Budget 2026 contains significant measures to support disabled people. These measures include:
- a €10 increase in the weekly rates of payment, bringing the personal rates of payment to €254 per week from January;
- Christmas bonus - double payment to all persons getting a long-term disability payment to be paid in December 2025;
- the highest ever increases in the Child Support Payment – an increase of €16 to €78 for children aged 12 or over, and of €8 to €58 for children under 12;
- a €20 increase in the rate of Domiciliary Care Allowance;
- a €5 increase in the Fuel Allowance, bringing it to €38 per week from January 2026;
- people moving from Disability Allowance or Blind Pension to take up work will be able to retain their Fuel Allowance payment for five years. The Back to Work Family Dividend is also being extended to this group, where they have children;
- extending the Wage Subsidy Scheme to people who acquire a disability while in employment and increasing its rates from April;
- increase the Earnings Disregard for Carer’s Allowance by €375 to €1,000 for a single person and by €750 to €2,000 for a couple from July 2026;
- the income limit for Carer’s Benefit will increase by €375 to €1,000 per week from July 2026.

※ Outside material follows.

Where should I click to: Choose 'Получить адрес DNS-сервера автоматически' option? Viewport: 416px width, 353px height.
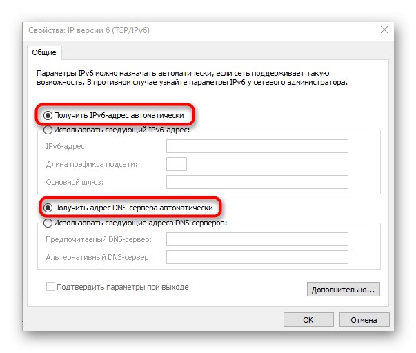[x=48, y=207]
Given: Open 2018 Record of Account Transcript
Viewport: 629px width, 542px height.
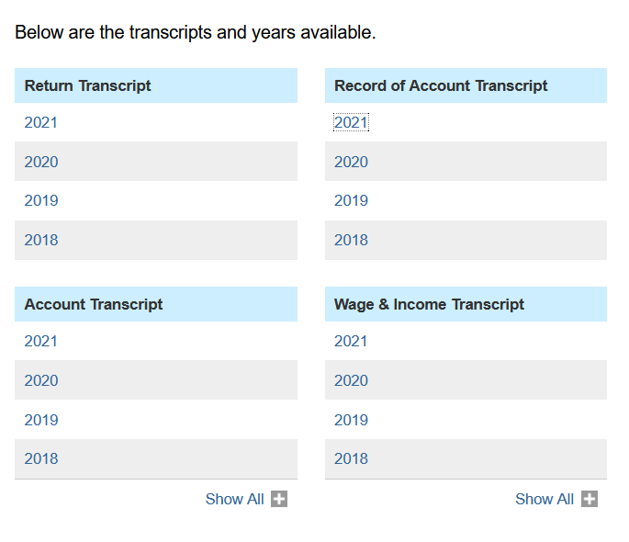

This is the first of this Government’s five Budgets. We are at the start of a five-year programme for Government and not everything can be done in year one. In the Programme for Government, we have committed to introducing a permanent Annual Cost of Disability Support Payment with a view to incrementally increasing this payment.
We know that addressing the cost of disability is not a question of income support alone. The delivery of and access to services are also key. We need all of the Departments and agencies of Government to work together to address the issue in a comprehensive way.
The recently published National Human Rights Strategy for Disabled People 2025-2030 takes a whole-of-Government approach and includes a commitment to establish a Strategic Focus Network on the Cost of Disability, led by my Department.
The work of this network, which will include people with disabilities and their advocates, will inform the approach we will be taking in delivering on this Programme for Government commitment.
Officials in my Department have started to have meetings with stakeholder groups with a view to bringing a proposal to Government in the first half of next year.